Mark Liberman Named the Christopher H. Browne Distinguished Professor of Linguistics

Mark Liberman has been appointed the Christopher H. Browne Distinguished Professor of Linguistics in the School of Arts and Sciences. Dr. Liberman is the director of the Linguistic Data Consortium (LDC), an open consortium of universities, companies and government research laboratories that is housed at Penn and supports language-related education, research and technology development by creating and sharing linguistic resources. He is also a professor in the Department of Computer and Information Science in the School of Engineering and Applied Science and the former co-director of the Institute for Research in Cognitive Science.

Professor Liberman’s research interests include the psychology and phonetics of lexical tone and its relationship to intonation; the gestural, prosodic, morphological and syntactic ways of marking focus and their use in discourse; formal models for linguistic annotation; and information retrieval and information extraction from text. He serves as the Faculty Master of Ware College House and the faculty director of College Houses and Academic Services.
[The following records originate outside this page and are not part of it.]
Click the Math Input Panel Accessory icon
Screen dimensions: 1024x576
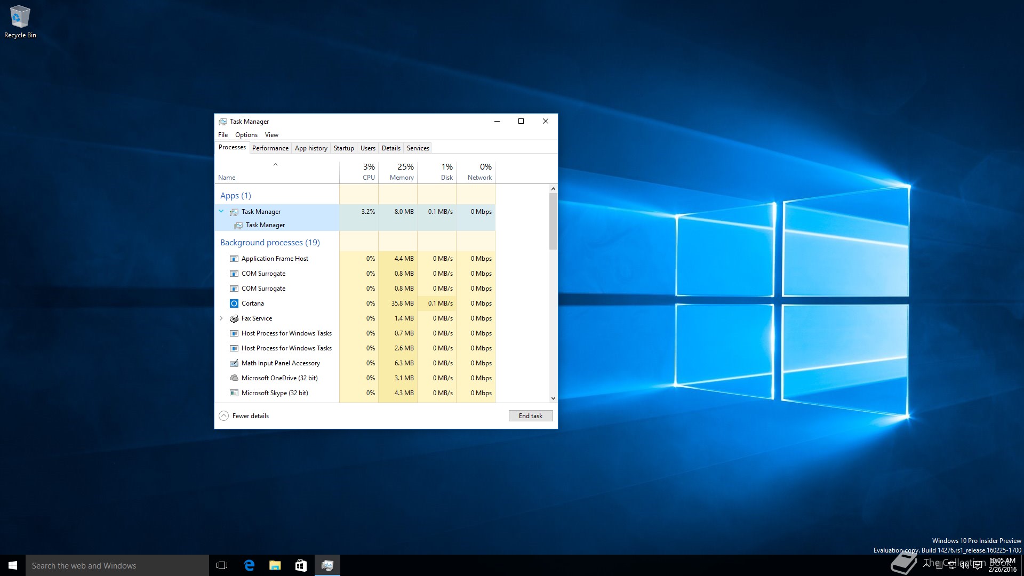click(x=234, y=363)
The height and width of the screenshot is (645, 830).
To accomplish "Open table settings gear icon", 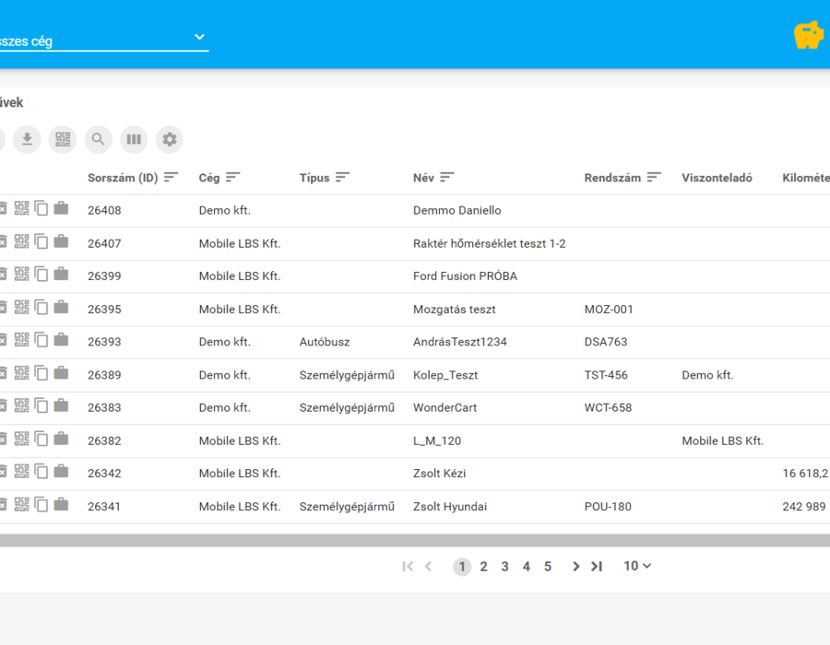I will coord(170,139).
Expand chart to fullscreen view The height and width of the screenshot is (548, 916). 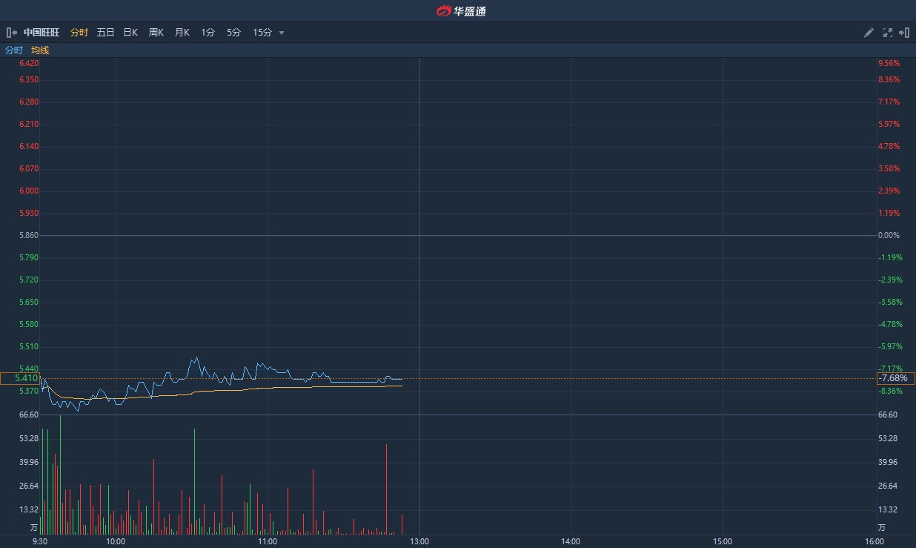pyautogui.click(x=888, y=33)
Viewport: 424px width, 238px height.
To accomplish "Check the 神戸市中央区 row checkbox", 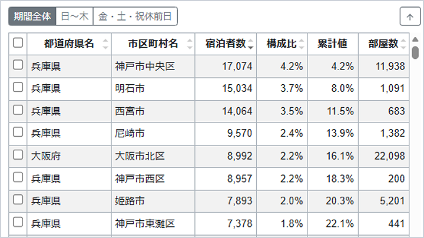I will 18,65.
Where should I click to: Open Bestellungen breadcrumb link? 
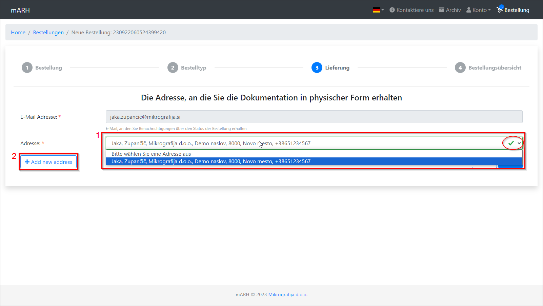(x=48, y=33)
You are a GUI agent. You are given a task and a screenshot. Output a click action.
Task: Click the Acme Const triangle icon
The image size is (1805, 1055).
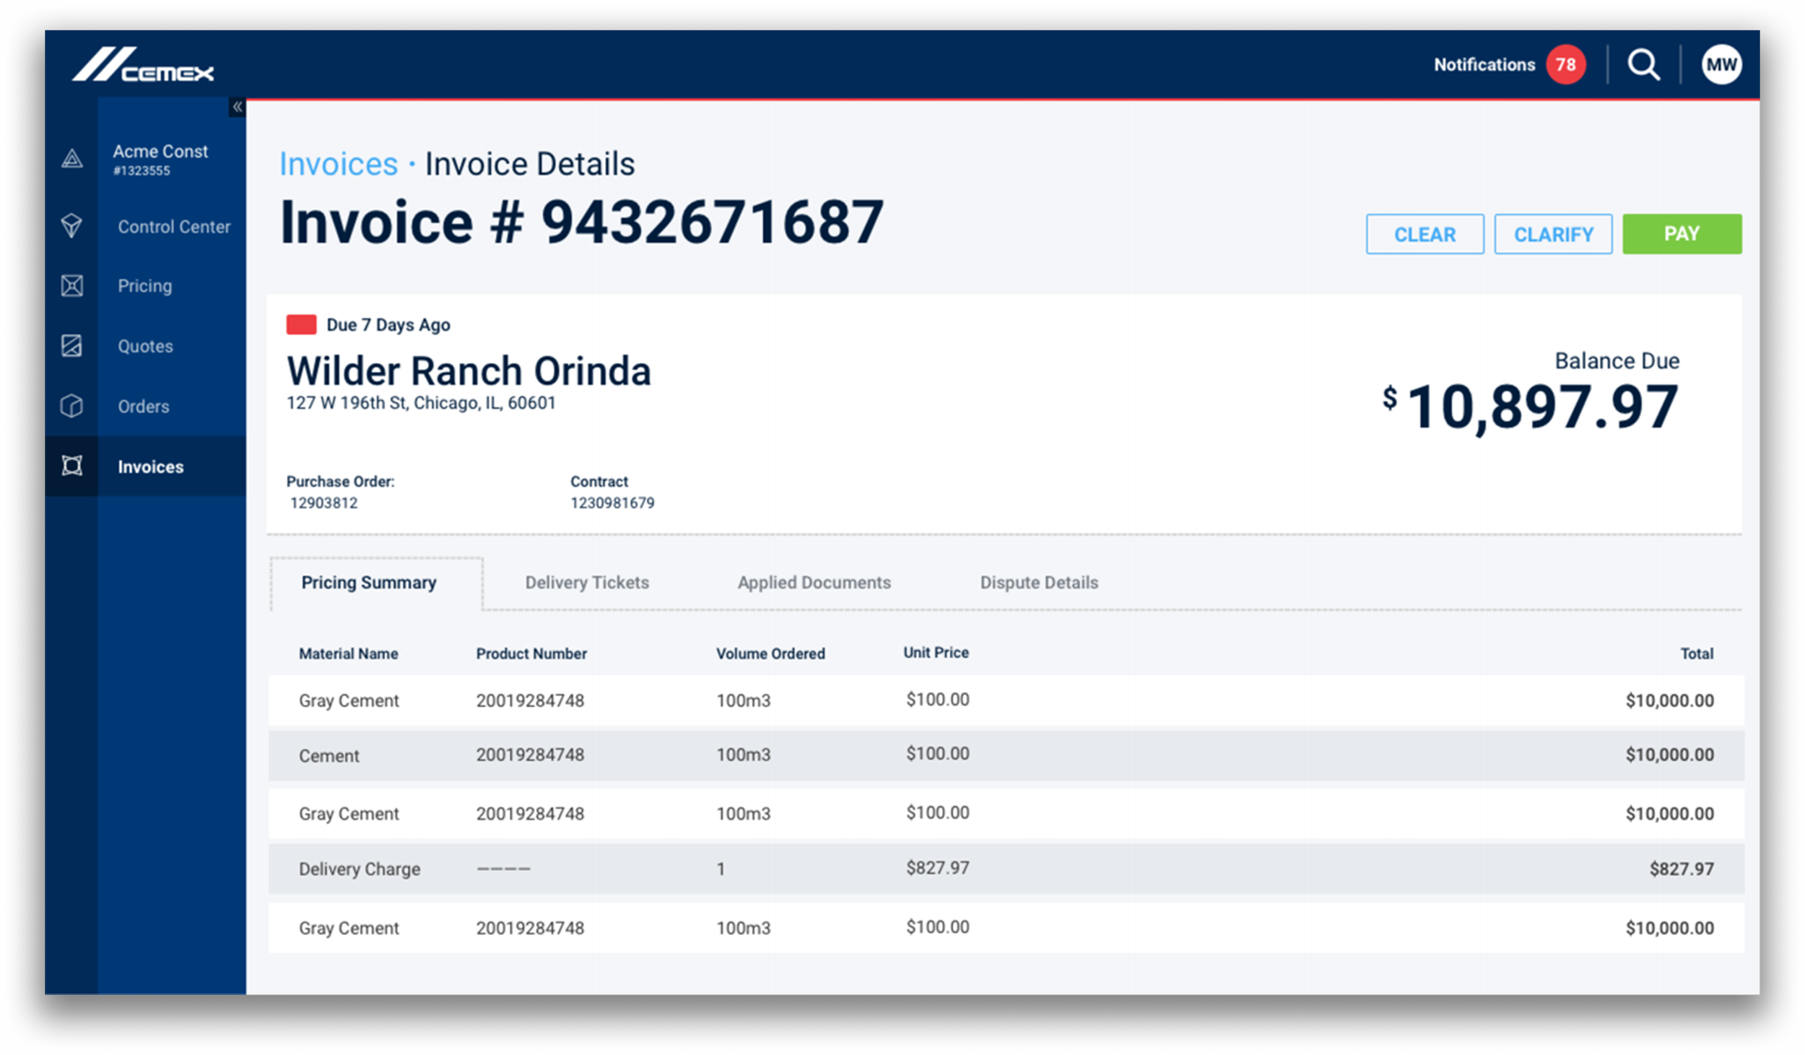[71, 159]
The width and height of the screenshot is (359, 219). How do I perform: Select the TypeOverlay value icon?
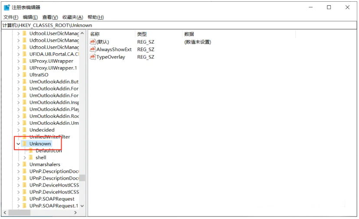point(92,57)
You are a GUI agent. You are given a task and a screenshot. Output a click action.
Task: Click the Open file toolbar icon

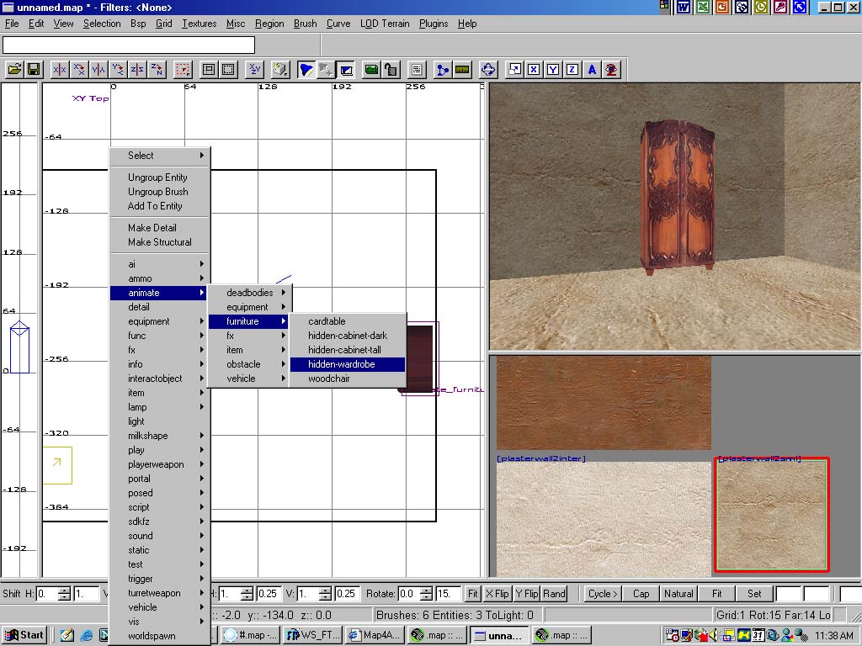point(14,70)
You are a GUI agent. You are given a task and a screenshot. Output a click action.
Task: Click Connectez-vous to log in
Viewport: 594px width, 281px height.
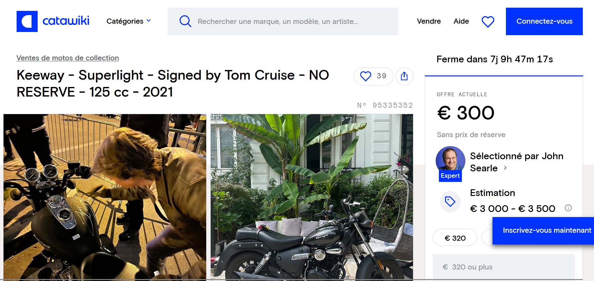point(544,21)
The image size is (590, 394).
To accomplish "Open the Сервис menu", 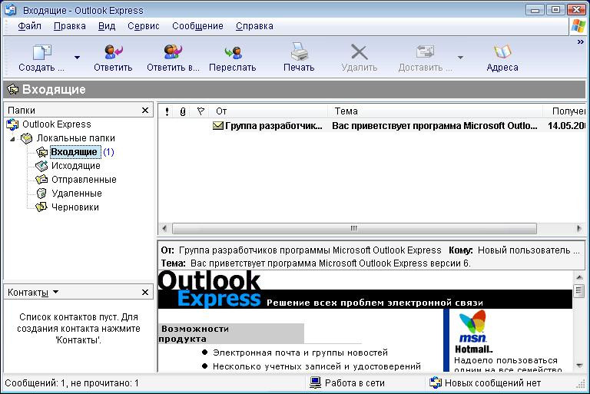I will pos(143,25).
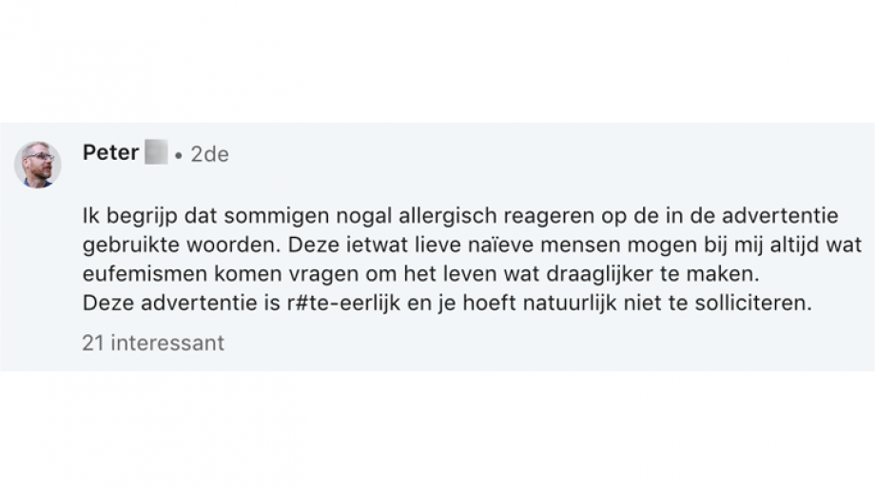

Dr. Liberman received his Ph.D. in linguistics at Massachusetts Institute of Technology. He is the founder of Language Log, a blog which houses articles from dozens of professional linguists.

This chair is one of 10 Browne Distinguished Professorships created by the late Christopher H. Browne, C’69, former chairman of the Board of Overseers of the School of Arts and Sciences and trustee of the University of Pennsylvania. The Browne Chairs recognize faculty members who have achieved an extraordinary reputation for scholarly contributions, who have demonstrated great distinction in teaching, and who have demonstrated intellectual integrity and unquestioned commitment to free and open discussion of ideas.